UNITED STATES COURT OF APPEALS
FOR THE FIRST CIRCUIT
No. 98-1258
UNITED STATES OF AMERICA,
Plaintiff, Appellant,
v.
DANIEL TURNER,
Defendant, Appellee.
APPEAL FROM THE UNITED STATES DISTRICT COURT
FOR THE DISTRICT OF MAINE
[Hon. Morton A. Brody, U.S. District Judge]
Before
Selya, Circuit Judge,
Cyr, Senior Circuit Judge,
and Stahl, Circuit Judge.
F. Mark Terison, Assistant United States Attorney, with whom Jay P.
McCloskey, United States Attorney, and Gail Fisk Malone, Assistant
United States Attorney, were on brief for appellant.

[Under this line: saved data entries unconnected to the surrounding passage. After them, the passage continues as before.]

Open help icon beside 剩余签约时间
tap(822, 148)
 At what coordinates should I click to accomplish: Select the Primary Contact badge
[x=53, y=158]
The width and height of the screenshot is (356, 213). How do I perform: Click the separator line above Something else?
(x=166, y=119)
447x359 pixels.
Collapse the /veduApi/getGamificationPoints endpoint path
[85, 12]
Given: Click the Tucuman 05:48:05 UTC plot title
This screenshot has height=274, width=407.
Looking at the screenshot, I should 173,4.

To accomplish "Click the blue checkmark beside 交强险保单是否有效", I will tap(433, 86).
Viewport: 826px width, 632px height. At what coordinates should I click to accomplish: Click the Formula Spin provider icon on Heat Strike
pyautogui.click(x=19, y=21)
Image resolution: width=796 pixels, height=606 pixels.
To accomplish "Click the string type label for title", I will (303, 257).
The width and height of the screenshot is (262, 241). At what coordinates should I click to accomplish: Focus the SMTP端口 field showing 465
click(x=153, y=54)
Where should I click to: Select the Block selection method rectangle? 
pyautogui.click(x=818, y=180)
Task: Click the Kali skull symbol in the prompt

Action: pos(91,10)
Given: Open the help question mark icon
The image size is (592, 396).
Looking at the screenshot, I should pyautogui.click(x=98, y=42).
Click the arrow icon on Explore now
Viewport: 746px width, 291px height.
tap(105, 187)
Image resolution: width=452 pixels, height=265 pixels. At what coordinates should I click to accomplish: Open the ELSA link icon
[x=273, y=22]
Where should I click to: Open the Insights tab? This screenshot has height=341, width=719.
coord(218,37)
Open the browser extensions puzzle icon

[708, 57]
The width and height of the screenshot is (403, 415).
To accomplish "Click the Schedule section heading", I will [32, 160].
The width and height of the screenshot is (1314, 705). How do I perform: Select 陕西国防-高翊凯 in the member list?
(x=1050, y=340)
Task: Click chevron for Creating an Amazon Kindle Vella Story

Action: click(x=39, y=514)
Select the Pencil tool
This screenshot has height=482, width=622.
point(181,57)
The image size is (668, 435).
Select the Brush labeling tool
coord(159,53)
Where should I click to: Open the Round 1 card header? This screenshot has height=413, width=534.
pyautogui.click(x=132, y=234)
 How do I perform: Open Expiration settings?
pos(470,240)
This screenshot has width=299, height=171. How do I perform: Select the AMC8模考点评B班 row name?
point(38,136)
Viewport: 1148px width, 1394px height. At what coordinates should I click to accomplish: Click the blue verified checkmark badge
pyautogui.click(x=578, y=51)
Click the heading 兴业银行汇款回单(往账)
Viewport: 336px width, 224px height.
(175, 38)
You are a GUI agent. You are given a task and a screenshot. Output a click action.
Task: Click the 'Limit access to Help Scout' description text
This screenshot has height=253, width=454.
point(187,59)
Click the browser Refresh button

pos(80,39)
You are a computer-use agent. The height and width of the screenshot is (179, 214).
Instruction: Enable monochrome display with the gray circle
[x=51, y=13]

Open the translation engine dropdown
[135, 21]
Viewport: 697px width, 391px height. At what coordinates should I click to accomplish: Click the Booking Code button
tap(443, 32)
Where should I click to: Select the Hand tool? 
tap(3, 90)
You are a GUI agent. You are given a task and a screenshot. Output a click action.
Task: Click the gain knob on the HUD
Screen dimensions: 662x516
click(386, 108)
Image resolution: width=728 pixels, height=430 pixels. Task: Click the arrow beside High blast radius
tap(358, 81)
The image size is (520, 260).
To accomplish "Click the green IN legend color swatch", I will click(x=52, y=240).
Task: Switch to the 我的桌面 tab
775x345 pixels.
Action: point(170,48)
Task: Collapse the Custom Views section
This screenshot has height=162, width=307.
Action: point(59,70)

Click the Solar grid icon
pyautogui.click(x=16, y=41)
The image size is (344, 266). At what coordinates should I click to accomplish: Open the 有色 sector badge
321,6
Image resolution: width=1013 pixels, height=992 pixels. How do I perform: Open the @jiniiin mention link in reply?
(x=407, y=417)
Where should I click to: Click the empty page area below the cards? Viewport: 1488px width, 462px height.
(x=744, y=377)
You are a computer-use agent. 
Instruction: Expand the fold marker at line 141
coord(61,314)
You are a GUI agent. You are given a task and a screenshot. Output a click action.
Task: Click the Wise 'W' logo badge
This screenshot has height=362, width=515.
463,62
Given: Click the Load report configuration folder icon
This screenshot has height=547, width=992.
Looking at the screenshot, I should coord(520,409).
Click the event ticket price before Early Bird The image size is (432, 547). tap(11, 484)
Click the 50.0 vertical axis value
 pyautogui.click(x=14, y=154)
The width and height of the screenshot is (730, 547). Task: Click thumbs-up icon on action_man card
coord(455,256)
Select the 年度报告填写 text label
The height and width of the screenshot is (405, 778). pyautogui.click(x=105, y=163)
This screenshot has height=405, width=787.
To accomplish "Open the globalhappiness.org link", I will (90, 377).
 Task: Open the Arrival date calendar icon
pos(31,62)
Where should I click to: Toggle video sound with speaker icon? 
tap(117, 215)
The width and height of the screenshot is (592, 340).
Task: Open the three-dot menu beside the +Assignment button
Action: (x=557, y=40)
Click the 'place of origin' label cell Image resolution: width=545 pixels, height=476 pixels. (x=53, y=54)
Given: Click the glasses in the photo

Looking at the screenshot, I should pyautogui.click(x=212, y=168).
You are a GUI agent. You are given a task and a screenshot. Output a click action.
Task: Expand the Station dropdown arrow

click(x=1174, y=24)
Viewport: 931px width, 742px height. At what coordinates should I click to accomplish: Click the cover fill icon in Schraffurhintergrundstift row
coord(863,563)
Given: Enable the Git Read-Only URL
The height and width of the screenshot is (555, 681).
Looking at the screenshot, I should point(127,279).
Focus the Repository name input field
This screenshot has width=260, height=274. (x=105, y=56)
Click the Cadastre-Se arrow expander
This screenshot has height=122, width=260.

James C. Munch III, with whom Terence M. Harrigan and Vafiades,
Brountas & Kominsky were on brief for appellee.
February 26, 1999
CYR, Senior Circuit Judge. After police detectives
discovered several nude photographs in his personal computer files,
defendant Daniel Turner was indicted for possessing child
pornography in violation of 18 U.S.C. 2252. Thereafter, the
district court suppressed the photographs and the government
brought this interlocutory appeal. See id. 3731. We affirm the
district court ruling, albeit on different grounds.
I
BACKGROUND
At 2:00 a.m. on July 28, 1997, 26-year-old Megan Thomas
was awakened in her bedroom by a masked intruder wielding a knife.
During the ensuing struggle Thomas cut her hands when she grabbed
the knife. The intruder fled. Turner, who lived in the apartment
next door to Thomas, notified the Bangor police. When police
detectives arrived at the scene, Turner told them that while seated
upstairs at his computer he had observed the intruder fleeing the
Thomas apartment, then telephoned the police.
The next morning, Bangor Police Detectives Reagan and
Gould returned to the crime scene for further investigation, and
noticed that window screens on both the Thomas and Turner
apartments were ajar and the sill on the Turner apartment was
smeared with blood. The detectives awakened Turner, told him about
these discoveries, and expressed their concern that the intruder
might have entered Turner's apartment as well. Turner responded by
handing the detectives a knife which he claimed to have found near
his kitchen sink, but did not remember having placed there. The
knife fit the description Thomas had given the police earlier.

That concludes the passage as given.